# Top Repositories for Topics on Github - Web Scraping


![](https://i.imgur.com/ducpvjV.jpg)

## 1. Introduction : 


### 1.1. What is web scraping 

Web scraping is the process of collecting structured web data in an automated fashion. Some of the main use cases of web scraping include price monitoring, price intelligence, news monitoring, lead generation, and market research among many others.

In general, web data extraction is used by people and businesses who want to make use of the vast amount of publicly available web data to make smarter decisions.

There are a number of tools and methods for performing web scraping; using network traffic, Scrappy, Selenium and Beautiful Soup are the most popular methods. Every method has its own advantage and drawbacks. In this project Beautiful Soup was used.

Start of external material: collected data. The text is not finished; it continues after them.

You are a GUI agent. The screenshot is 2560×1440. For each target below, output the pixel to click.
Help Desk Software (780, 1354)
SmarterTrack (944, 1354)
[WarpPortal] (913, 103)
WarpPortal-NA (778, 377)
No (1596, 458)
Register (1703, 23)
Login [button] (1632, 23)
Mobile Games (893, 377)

### 1.2. Problem statement 

GitHub, Inc. is a provider of Internet hosting for software development and version control using Git. It offers the distributed version control and source code management (SCM) functionality of Git, plus its own features. It provides access control and several collaboration features such as bug tracking, feature requests, task management, continuous integration and wikis for every project.Headquartered in California, it has been a subsidiary of Microsoft since 2018.

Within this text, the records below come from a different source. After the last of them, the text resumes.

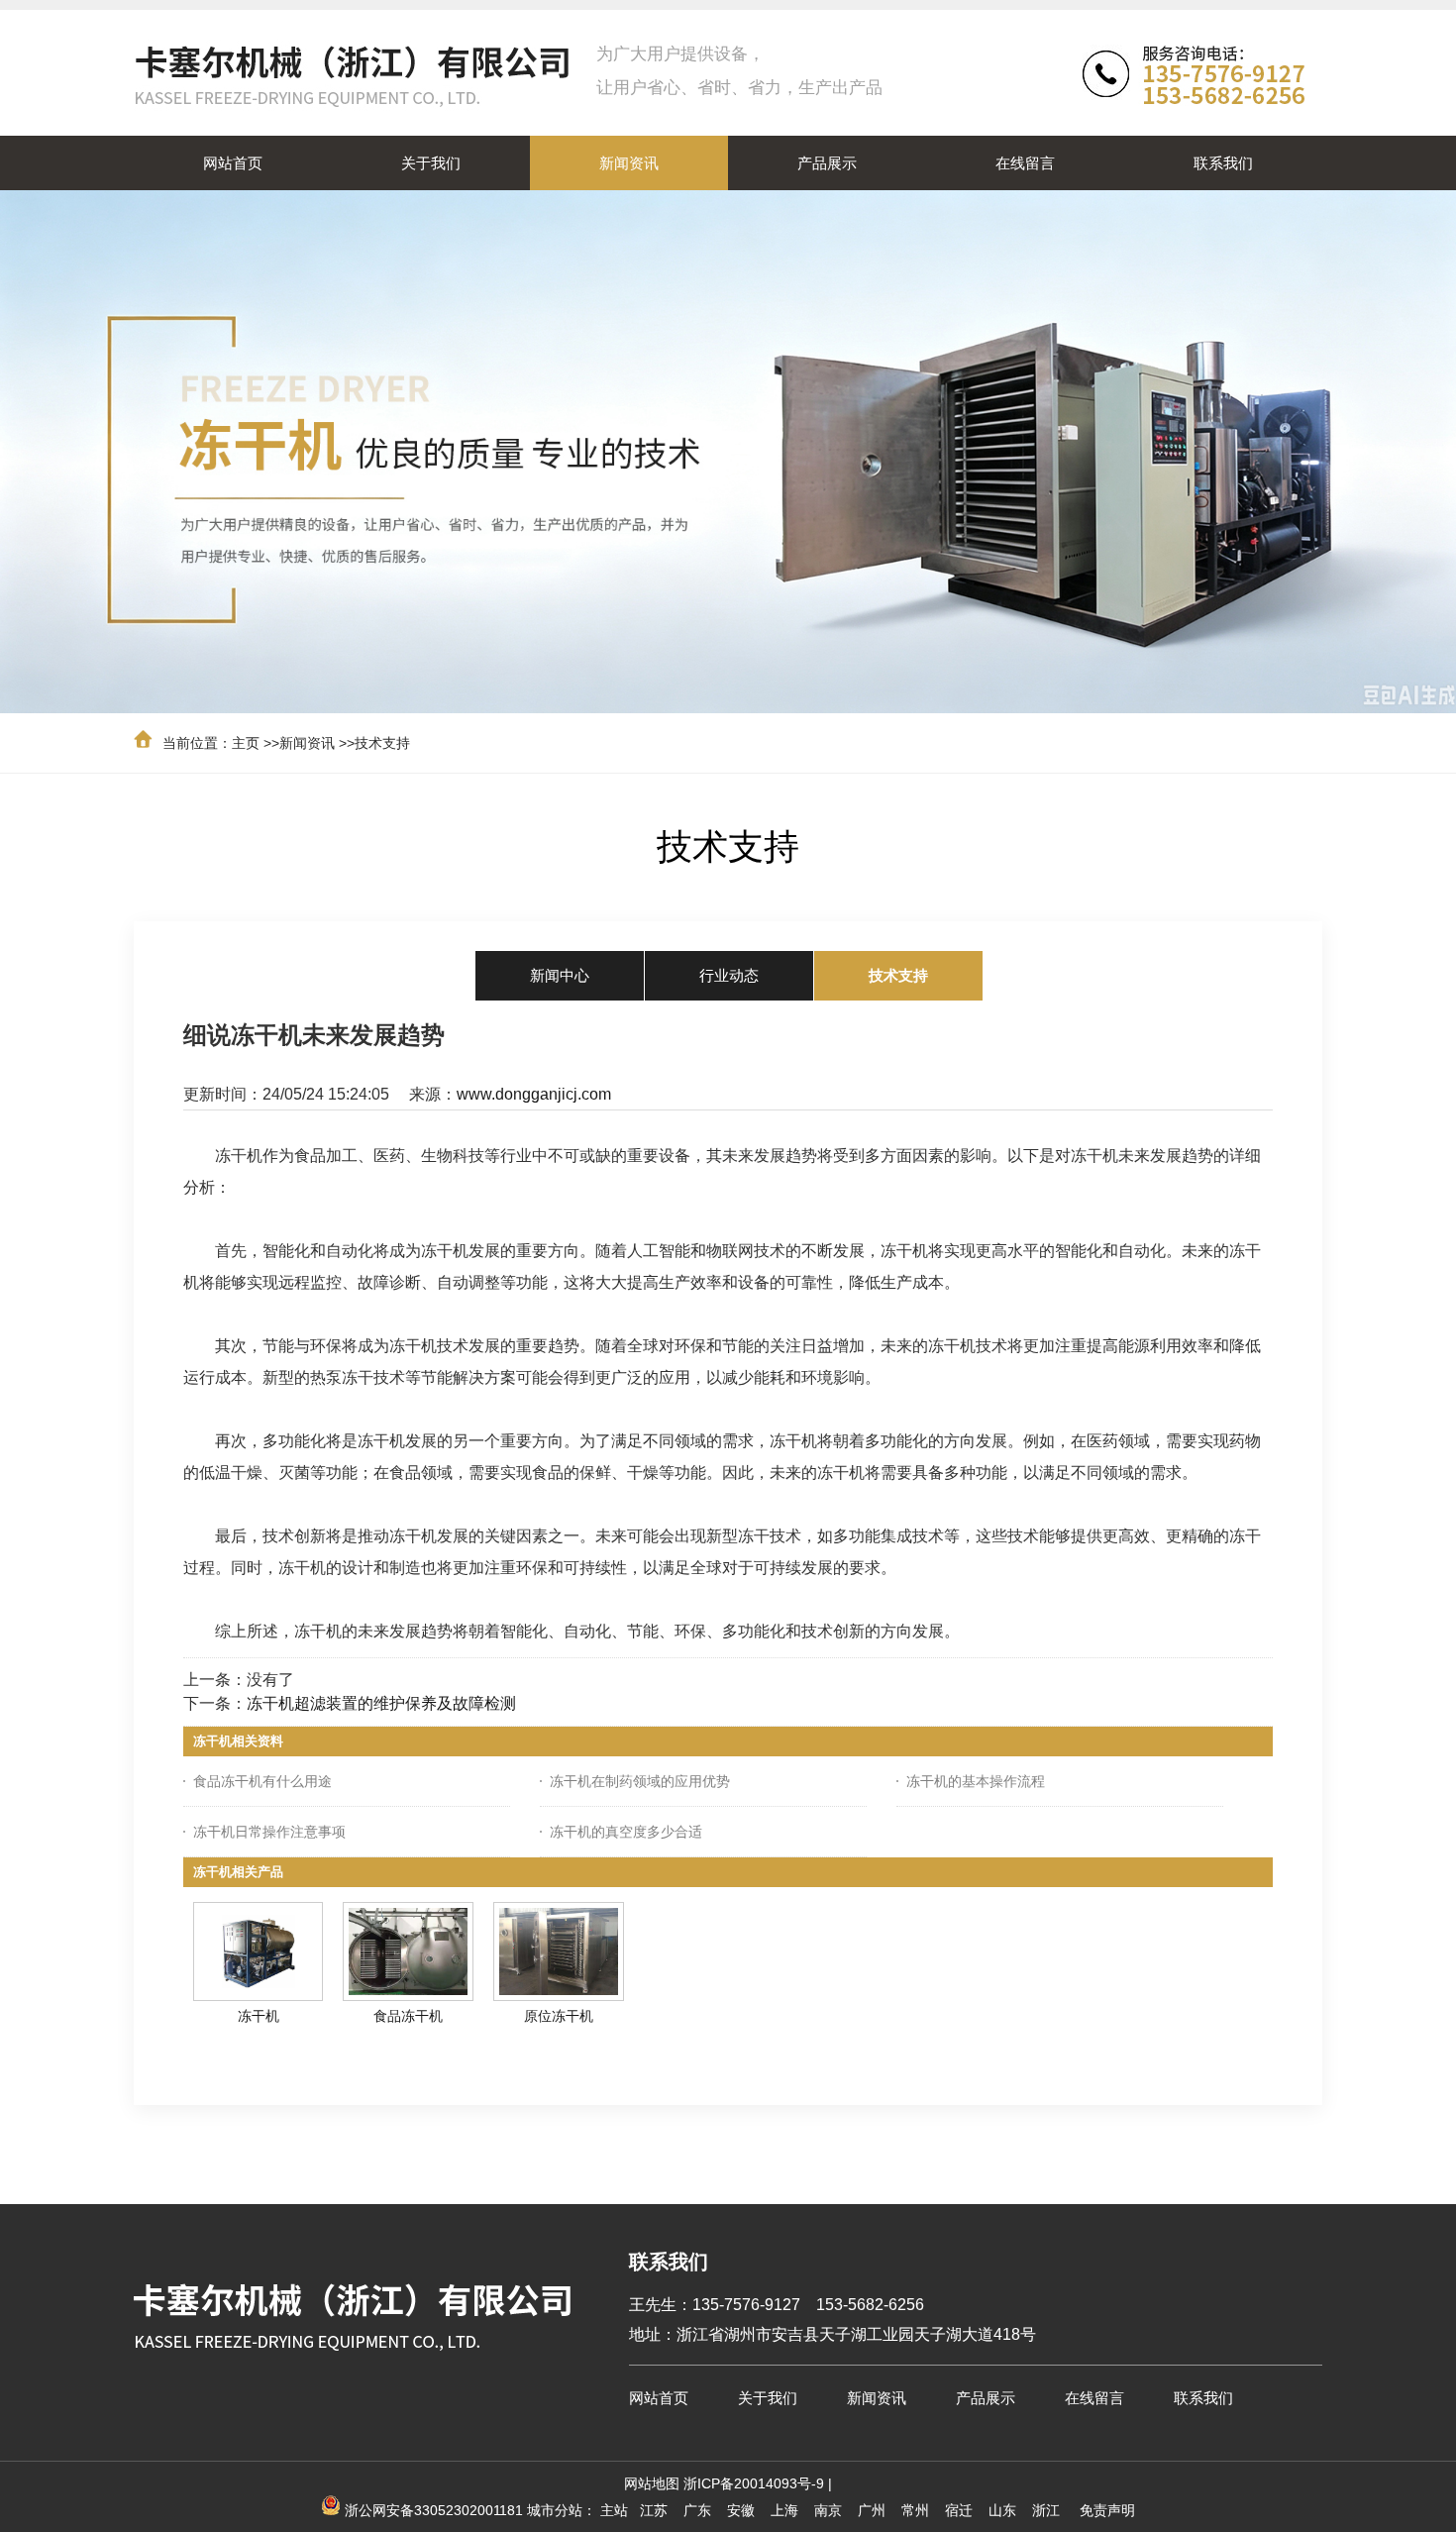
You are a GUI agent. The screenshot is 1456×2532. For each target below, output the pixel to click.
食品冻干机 (408, 2016)
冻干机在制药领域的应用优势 (640, 1781)
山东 (1002, 2510)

It is commonly used to host open-source projects.As of January 2020, GitHub reports having over 40 million users and more than 190 million repositories (including at least 28 million public repositories).It is the largest source code host as of April 2020.


With this brief introduction on Github, it seems clear that, in order to better understand the software development trends in the world and identify the hottest repositories, this website can provide valuable insight on better decsion making. 

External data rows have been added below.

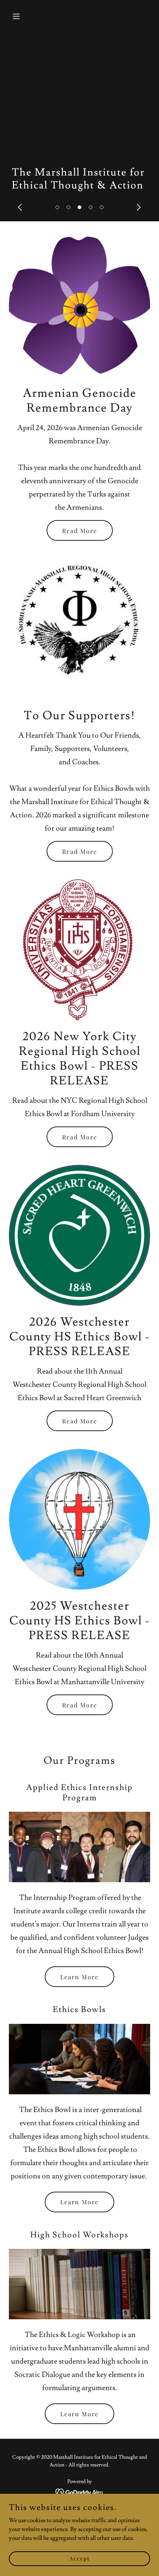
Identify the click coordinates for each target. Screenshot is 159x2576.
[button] (57, 207)
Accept (80, 2558)
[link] (79, 2490)
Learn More (79, 1977)
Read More (79, 530)
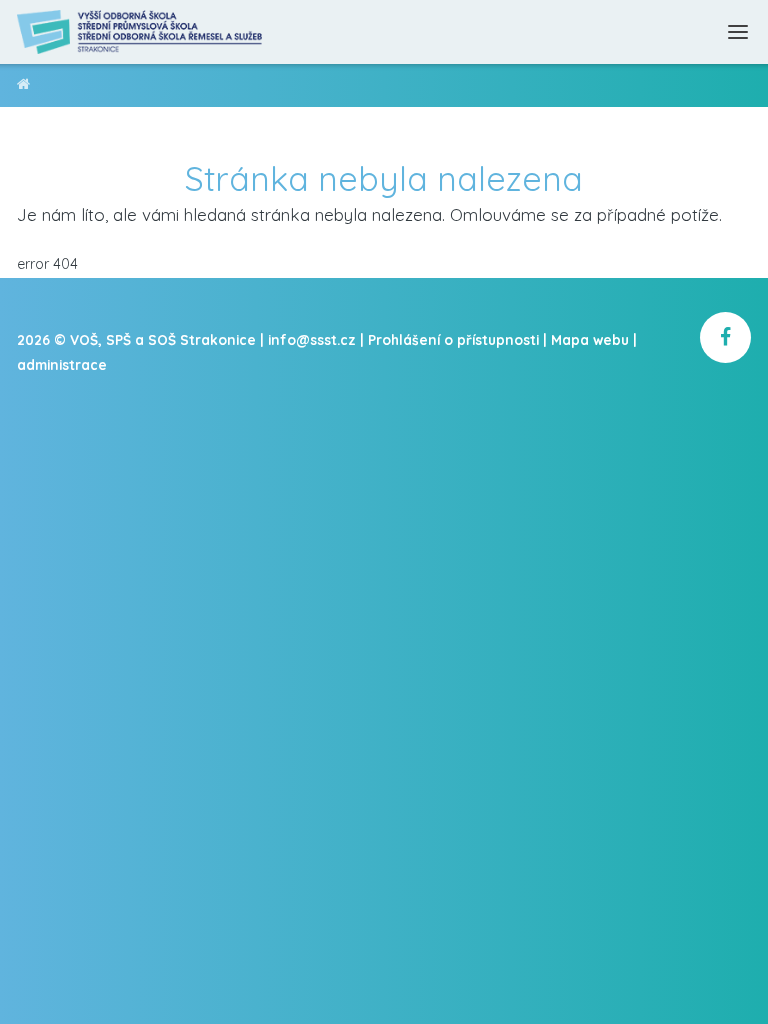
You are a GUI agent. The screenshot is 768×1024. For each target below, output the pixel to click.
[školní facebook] (725, 337)
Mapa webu (590, 339)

That's why on this small project I have decided to scrape the topics page of Github and then scrape each page in order to get the info on the most popular repositories of each topic.

## 2. Project Steps:


- We are going to scrape https://github.com/topics 
- We will get a list of topics. For each topic, we will get topic title, topic page URL and topic description. 
- For each topic, we will get the top 25 repositories in the topic from the topic page.
- For each repository, we will grab the repo name, username, stars and repository URL.
- For each topic, we will create a CSV file 

#### Scraping the list of topics from Github

- Use requests to download the page
- Use BS4 to parse and extract information
- Convert it to a Pandas dataframe


In [2]:
# Importing necessary libraries
import requests
from bs4 import BeautifulSoup
import pandas as pd
import os

In [4]:
#defining a function for parsing the topics page and turning it into a BS object
def get_topics_page():
    topics_url = 'https://github.com/topics'
    response = requests.get (topics_url)
    if response.status_code != 200:
        raise Exception ("Failed to load page {}".format(topic_url) )
    doc = BeautifulSoup(response.text, "html.parser")
    return doc 

In [7]:
#loading the result of our defined function to doc variable
doc = get_topics_page()

In [6]:
#checking if its a BS object
type(doc)

bs4.BeautifulSoup

First we will inspect the Github Topics page to get the right HTML tags
and then we will define a function to get that information automatically


To get topic titles, we can pick "p" tags with the class "f3 lh-condensed mb-0 mt-1 Link--primary"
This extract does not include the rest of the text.